Exercise instructions: The answer should consist of each line below that contains the word "agent".

Dataset entries
····················

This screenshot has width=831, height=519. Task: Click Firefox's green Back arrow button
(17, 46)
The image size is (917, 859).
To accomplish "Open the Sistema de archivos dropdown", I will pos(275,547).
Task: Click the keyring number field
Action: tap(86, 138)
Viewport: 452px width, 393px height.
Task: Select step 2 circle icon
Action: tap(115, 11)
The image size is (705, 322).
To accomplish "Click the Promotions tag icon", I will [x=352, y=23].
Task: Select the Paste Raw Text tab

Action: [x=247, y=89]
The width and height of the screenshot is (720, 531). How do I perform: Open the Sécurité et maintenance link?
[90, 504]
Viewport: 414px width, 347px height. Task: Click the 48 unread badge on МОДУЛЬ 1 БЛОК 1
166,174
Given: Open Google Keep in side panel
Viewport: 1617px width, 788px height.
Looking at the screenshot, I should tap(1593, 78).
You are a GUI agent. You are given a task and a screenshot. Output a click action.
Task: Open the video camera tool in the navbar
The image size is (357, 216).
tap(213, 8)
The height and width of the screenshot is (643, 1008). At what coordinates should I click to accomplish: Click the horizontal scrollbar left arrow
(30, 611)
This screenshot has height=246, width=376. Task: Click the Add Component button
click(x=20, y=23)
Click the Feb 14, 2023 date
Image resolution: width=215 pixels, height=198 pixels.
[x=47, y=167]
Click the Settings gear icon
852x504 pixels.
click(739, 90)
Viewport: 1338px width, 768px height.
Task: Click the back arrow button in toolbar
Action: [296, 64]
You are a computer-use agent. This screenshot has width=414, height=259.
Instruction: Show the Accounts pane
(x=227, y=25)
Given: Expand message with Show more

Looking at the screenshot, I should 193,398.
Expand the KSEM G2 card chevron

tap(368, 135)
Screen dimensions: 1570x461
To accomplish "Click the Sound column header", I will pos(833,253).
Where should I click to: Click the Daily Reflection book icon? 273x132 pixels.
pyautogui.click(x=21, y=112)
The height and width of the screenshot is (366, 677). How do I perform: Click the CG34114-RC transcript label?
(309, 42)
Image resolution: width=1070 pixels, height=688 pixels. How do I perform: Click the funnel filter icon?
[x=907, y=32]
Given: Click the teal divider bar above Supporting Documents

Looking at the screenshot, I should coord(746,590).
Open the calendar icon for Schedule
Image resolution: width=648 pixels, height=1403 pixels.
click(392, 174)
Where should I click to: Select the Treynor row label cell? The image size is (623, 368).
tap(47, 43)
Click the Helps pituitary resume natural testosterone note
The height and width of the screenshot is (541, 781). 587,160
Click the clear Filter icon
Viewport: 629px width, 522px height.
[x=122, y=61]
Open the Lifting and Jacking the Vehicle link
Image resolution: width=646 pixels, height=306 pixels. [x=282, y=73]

····················

Output below:
You are a GUI agent. You are given a task and a screenshot. Output a click action.
You are a computer-use agent. This screenshot has width=414, height=259.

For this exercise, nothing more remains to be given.